FROM CLERK TO RAILROAD PRESIDENT

1. Nine years (1856-1865) as clerk for a Mississippi Steamboat Company, during which he studied the transportation and fuel situation.

2. Became agent (1865) of a Steamboat line.

3. Went (1867) into the general transportation and fuel business.

4. Began his railroad experience as station agent of the only railroad then entering St. Paul.

5. Formed a fuel and warehousing firm.

6. Organized (1870) Red River Transportation Company, to carry on trade between U.S. and Manitoba.

7. Established (1872) first regular through transportation service between St. Paul and Winnipeg (then Ft.
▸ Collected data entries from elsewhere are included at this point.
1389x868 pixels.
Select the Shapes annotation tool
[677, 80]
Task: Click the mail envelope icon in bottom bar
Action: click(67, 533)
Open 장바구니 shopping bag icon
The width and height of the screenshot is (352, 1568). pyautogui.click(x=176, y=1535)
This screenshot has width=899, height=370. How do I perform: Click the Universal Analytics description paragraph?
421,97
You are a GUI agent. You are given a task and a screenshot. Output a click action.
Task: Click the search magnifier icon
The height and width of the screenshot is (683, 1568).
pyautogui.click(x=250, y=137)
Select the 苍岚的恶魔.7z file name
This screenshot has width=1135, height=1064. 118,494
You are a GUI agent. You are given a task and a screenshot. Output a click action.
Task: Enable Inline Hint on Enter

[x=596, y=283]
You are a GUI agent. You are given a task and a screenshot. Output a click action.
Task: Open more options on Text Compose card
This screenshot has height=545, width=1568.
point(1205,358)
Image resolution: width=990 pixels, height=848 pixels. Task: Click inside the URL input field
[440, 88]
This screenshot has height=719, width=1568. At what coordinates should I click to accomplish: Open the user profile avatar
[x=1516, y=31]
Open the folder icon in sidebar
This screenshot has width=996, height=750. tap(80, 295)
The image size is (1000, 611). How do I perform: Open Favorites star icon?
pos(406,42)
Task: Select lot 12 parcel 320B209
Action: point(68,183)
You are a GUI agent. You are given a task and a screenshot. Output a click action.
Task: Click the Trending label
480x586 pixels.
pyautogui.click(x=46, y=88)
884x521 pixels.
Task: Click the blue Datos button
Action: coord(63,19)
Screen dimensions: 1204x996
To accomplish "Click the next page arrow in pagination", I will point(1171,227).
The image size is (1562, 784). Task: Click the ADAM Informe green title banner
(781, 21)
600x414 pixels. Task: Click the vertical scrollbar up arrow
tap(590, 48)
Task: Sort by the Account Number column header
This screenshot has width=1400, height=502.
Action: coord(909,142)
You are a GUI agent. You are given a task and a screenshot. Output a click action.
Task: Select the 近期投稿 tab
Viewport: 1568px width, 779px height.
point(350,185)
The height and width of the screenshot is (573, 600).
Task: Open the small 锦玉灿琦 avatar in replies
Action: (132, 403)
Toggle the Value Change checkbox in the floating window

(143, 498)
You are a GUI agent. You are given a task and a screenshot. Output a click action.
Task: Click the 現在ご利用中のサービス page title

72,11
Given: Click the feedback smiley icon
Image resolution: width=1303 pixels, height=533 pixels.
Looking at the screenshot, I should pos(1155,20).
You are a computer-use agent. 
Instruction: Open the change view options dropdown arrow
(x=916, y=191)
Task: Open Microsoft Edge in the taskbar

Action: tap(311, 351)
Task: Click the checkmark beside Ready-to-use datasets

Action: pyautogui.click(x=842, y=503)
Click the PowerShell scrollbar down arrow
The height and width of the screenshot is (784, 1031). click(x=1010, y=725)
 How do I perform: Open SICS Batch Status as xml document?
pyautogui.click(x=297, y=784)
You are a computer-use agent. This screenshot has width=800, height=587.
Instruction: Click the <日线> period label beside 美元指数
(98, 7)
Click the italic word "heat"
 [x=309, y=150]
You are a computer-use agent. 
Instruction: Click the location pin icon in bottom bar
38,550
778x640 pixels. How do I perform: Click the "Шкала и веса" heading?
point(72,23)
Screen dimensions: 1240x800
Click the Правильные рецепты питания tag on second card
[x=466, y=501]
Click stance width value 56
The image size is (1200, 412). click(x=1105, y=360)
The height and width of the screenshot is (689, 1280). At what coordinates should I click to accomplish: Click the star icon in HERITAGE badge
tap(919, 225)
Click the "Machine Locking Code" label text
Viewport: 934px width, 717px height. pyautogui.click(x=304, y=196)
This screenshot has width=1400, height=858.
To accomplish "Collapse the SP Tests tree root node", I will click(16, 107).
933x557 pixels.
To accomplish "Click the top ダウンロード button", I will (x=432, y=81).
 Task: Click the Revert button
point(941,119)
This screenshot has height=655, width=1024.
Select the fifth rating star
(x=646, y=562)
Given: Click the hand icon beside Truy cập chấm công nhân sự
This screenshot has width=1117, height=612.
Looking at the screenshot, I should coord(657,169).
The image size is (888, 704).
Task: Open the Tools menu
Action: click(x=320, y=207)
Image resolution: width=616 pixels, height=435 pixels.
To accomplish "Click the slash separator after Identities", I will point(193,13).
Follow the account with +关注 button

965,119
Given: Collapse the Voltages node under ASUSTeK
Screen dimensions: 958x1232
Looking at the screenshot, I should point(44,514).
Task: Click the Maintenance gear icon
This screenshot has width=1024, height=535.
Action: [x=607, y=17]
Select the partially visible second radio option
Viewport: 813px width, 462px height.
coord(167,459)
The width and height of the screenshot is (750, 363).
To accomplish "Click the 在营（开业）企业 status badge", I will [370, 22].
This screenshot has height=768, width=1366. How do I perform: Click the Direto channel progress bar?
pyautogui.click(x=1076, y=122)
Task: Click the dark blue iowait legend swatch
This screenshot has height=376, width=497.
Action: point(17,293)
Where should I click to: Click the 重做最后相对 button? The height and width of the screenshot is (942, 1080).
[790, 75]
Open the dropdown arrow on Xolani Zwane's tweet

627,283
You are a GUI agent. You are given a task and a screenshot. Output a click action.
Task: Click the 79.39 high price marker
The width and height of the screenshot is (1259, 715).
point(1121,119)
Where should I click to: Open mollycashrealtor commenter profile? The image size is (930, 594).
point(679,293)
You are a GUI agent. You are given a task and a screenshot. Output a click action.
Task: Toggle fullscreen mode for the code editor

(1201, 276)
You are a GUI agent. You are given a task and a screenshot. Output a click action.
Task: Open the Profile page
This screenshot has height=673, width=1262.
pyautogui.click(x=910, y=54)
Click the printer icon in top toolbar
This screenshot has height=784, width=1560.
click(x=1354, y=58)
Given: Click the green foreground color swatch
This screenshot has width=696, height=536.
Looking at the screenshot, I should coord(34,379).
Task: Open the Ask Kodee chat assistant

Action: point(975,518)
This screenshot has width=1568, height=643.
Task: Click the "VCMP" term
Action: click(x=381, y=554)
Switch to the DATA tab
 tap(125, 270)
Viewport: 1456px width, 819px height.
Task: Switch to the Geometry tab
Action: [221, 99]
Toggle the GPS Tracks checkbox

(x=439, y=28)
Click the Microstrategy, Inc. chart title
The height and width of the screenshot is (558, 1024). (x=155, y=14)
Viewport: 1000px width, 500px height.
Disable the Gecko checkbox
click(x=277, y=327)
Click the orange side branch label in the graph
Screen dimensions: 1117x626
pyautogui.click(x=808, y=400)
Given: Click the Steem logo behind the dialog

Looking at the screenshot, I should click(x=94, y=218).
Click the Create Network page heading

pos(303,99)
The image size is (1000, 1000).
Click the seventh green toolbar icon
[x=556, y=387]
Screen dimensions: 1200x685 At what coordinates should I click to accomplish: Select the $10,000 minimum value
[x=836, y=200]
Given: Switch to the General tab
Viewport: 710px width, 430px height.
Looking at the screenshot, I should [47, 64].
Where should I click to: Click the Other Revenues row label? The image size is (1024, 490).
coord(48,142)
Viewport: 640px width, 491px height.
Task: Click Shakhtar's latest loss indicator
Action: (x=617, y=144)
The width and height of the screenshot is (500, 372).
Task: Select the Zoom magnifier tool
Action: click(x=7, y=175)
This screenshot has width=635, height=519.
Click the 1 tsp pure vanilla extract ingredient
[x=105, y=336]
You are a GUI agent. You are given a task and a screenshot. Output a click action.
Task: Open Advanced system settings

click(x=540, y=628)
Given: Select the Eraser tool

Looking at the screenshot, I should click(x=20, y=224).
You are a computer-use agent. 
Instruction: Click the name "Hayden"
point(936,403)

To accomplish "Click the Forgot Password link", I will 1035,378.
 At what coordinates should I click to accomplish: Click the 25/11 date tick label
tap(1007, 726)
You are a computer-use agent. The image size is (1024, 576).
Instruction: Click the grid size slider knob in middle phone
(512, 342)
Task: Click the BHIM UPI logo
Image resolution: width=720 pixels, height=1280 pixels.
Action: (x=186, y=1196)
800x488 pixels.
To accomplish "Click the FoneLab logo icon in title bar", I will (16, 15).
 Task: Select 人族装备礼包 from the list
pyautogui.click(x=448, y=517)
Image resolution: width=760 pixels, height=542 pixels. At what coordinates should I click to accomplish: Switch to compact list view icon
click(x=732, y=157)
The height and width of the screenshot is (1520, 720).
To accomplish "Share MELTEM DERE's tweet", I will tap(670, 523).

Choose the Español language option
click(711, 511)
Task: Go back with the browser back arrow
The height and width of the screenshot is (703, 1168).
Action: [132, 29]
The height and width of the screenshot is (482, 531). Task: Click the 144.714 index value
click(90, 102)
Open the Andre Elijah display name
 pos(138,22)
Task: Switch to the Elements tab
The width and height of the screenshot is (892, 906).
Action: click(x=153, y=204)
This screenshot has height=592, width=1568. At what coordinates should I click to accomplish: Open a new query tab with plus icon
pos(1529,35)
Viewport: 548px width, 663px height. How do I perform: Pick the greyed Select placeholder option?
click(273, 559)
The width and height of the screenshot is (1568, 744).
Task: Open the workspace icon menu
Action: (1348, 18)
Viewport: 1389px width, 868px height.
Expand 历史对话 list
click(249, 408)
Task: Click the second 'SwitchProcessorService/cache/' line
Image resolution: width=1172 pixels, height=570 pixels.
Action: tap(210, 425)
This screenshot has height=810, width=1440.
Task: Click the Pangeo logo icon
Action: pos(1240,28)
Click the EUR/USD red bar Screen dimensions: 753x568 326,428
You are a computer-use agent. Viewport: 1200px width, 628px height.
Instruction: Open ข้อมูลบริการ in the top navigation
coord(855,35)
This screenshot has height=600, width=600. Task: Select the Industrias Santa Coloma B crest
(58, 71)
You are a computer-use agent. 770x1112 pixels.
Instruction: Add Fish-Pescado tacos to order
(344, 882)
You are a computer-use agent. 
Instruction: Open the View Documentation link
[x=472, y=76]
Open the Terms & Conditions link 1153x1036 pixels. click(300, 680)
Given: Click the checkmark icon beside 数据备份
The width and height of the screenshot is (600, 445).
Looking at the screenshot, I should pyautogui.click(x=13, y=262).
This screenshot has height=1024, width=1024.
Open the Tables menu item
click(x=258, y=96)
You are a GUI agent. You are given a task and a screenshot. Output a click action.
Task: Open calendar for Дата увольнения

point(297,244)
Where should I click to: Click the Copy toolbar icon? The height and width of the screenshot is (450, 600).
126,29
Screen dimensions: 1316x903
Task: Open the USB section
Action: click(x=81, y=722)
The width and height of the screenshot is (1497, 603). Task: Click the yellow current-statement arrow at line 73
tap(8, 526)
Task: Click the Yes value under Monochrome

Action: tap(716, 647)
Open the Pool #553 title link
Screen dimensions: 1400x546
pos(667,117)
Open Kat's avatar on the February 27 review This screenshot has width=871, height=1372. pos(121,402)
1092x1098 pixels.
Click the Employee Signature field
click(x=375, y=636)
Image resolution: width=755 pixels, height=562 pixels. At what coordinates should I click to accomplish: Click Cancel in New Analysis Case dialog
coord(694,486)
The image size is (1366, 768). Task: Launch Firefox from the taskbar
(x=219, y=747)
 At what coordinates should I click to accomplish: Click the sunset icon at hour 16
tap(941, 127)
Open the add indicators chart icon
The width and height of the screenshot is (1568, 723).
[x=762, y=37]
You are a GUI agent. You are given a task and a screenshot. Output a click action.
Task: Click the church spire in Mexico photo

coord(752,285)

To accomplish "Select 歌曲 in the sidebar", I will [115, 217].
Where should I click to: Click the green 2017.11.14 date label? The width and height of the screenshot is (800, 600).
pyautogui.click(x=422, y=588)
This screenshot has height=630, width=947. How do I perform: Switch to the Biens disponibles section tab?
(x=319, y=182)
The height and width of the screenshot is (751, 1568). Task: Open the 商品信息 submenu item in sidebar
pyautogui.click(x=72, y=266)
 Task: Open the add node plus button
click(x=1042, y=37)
Gary).

BEGINNING OF THE RAILROAD EMPIRE

8. With three associates bought (1878) defaulted bonds of the St. Paul and Pacific Railroad Company which had built some lines in Minnesota, and owed nearly $33,000,000. Almost no one except Mr. Hill believed in its future. He did, because he believed in the future of the country. After acquiring its bonds he joined the fragments of the road into something like a system and connected it with the Canadian Government line to Winnipeg.

9. Organized (1879) St. Paul, Minneapolis and Manitoba Railroad Company to take over all these properties and build on them as a foundation. The system grew rapidly with the country.

THE GREAT NORTHERN SYSTEM

10. Mr. Hill saw early that the line must ultimately reach the Coast and, without a pause, conceived, financed and built, in spite of all difficulties, the magnificent system now called the Great Northern. Very few, at the time, appreciated the immense resources of the country through which it passes. The system was made independent in its eastern connections by the establishment of a steamship company on the lakes and on the west by the establishment of a steamship line to the Orient. By subsequent extensions and connections, the Great Northern System has grown to 7,800 miles. It has never passed a dividend and its credit has always stood high in the most disastrous times.

THE MAN BEHIND IT ALL

The motive power behind it all was James J. Hill. His great principles of management—and notice that they all are principles that apply to any line of business—are: economy of operation, low grades and easy curves, powerful engines and cars of large capacity; adjustment of traffic so as to reduce the haul of empty cars to the minimum. He has made a special study of scientific agriculture and, through numerous addresses and by practical work on the farms of the Northwest, has led the movement for better methods. His Highways of Progress deals profoundly with national development. He is a tireless reader, a generous giver for educational purposes and although nominally withdrawn from active business life, his touch is felt by all his great enterprises. He was made an LL.D. by Yale in 1910.